→ Extracted information:
◇ ◇ ◇ ◇ ◇ ◇ ◇

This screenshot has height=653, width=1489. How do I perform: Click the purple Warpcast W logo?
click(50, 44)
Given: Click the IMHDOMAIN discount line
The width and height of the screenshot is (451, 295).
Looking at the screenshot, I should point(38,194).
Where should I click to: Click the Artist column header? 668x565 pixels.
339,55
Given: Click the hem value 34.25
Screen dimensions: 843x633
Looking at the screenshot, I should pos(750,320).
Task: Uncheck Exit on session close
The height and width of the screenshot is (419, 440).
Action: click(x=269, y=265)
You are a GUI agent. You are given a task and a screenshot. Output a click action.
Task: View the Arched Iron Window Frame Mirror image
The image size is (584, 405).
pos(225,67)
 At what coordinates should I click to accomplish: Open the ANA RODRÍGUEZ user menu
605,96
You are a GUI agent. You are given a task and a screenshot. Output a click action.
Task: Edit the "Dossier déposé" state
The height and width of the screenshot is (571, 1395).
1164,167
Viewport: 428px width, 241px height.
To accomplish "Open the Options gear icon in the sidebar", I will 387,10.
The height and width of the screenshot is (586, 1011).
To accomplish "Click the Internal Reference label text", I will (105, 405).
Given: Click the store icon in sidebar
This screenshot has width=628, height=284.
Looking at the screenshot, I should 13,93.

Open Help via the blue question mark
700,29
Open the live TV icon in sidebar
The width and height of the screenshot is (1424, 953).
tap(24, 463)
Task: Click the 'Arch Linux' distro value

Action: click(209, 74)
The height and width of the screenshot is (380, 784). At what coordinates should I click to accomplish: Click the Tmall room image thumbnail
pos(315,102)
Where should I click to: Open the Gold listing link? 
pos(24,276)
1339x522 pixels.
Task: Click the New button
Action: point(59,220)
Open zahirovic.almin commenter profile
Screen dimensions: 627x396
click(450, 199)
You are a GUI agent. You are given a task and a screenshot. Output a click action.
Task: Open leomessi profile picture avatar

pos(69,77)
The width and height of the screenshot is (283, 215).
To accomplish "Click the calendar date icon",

◇ ◇ ◇ ◇ ◇ ◇ ◇

→ Stated task:
Convert the rows above into a Markdown table with the columns No. and Text, numbering each row and leaving out blank lines.

→ Answer:
| No. | Text |
|---|---|
| 1 | This screenshot has height=653, width=1489. How do I perform: Click the purple Warpcast W logo? |
| 2 | click(50, 44) |
| 3 | Given: Click the IMHDOMAIN discount line |
| 4 | The width and height of the screenshot is (451, 295). |
| 5 | Looking at the screenshot, I should point(38,194). |
| 6 | Where should I click to: Click the Artist column header? 668x565 pixels. |
| 7 | 339,55 |
| 8 | Given: Click the hem value 34.25 |
| 9 | Screen dimensions: 843x633 |
| 10 | Looking at the screenshot, I should pos(750,320). |
| 11 | Task: Uncheck Exit on session close |
| 12 | The height and width of the screenshot is (419, 440). |
| 13 | Action: click(x=269, y=265) |
| 14 | You are a GUI agent. You are given a task and a screenshot. Output a click action. |
| 15 | Task: View the Arched Iron Window Frame Mirror image |
| 16 | The image size is (584, 405). |
| 17 | pos(225,67) |
| 18 |  At what coordinates should I click to accomplish: Open the ANA RODRÍGUEZ user menu |
| 19 | 605,96 |
| 20 | You are a GUI agent. You are given a task and a screenshot. Output a click action. |
| 21 | Task: Edit the "Dossier déposé" state |
| 22 | The height and width of the screenshot is (571, 1395). |
| 23 | 1164,167 |
| 24 | Viewport: 428px width, 241px height. |
| 25 | To accomplish "Open the Options gear icon in the sidebar", I will 387,10. |
| 26 | The height and width of the screenshot is (586, 1011). |
| 27 | To accomplish "Click the Internal Reference label text", I will (105, 405). |
| 28 | Given: Click the store icon in sidebar |
| 29 | This screenshot has width=628, height=284. |
| 30 | Looking at the screenshot, I should 13,93. |
| 31 | Open Help via the blue question mark |
| 32 | 700,29 |
| 33 | Open the live TV icon in sidebar |
| 34 | The width and height of the screenshot is (1424, 953). |
| 35 | tap(24, 463) |
| 36 | Task: Click the 'Arch Linux' distro value |
| 37 | Action: click(209, 74) |
| 38 | The height and width of the screenshot is (380, 784). At what coordinates should I click to accomplish: Click the Tmall room image thumbnail |
| 39 | pos(315,102) |
| 40 | Where should I click to: Open the Gold listing link?  |
| 41 | pos(24,276) |
| 42 | 1339x522 pixels. |
| 43 | Task: Click the New button |
| 44 | Action: point(59,220) |
| 45 | Open zahirovic.almin commenter profile |
| 46 | Screen dimensions: 627x396 |
| 47 | click(450, 199) |
| 48 | You are a GUI agent. You are given a task and a screenshot. Output a click action. |
| 49 | Task: Open leomessi profile picture avatar |
| 50 | pos(69,77) |
| 51 | The width and height of the screenshot is (283, 215). |
| 52 | To accomplish "Click the calendar date icon", |